Los Angeles, 1947. Peter Graham, détective privé et peintre à ses heures perdues, enquête sur la disparition du frère d’un ancien compagnon d’arme, mort au combat durant la Seconde Guerre. Son investigation va le mener dans les coulisses d’Hollywood…
Amateur de polar, cette bande dessinée vous est destinée. Auteur italien installé en Espagne, Stefano Martino signe en effet, avec The Painted Crime, un formidable hommage aux films noirs américains, hommage qui, dès les premières pages, happe littéralement le lecteur pour ne plus le lâcher.

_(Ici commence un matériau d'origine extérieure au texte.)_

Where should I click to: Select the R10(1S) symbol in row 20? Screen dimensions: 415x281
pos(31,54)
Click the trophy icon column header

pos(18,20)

Difficile, en effet, de ne pas être séduit par ce one-shot que nous propose Martino et qui nous transporte, avec brio, dans le Los Angeles des années 40 en nous en offrant une reconstitution tout simplement époustouflante. Décors, costumes, véhicules, accessoires…Tout semble si authentique qu’on s’y croirait. D’autant que la galerie de personnages que nous propose le dessinateur/scénariste est au diapason et procure un plaisir incontestable. A l’image du héros, Peter Graham, qui avec son chapeau et sa tendance à boire plus que de raison, est l’archétype du détective privé comme on en voit sur les écrans. L’enquête qu’il mène est, en outre, parfaitement ficelée et fait monter le suspens crescendo jusqu’à la résolution de l’intrigue. S’appuyant sur un trait réaliste, Stefano a, de plus, la bonne idée de réaliser cet album presqu’entièrement en noir et blanc (la couleur n’apparaissant que dans quelques cases), ce qui accentue la dimension cinématographique de l’entreprise. Autant d’atouts qui font de The Painted Crime, une incontestable réussite dans son genre.
Erwan BARGAIN
The Painted Crime – Scénario et dessins : Stefano Martino. Éditions Glénat, 88 pages, 17,50€.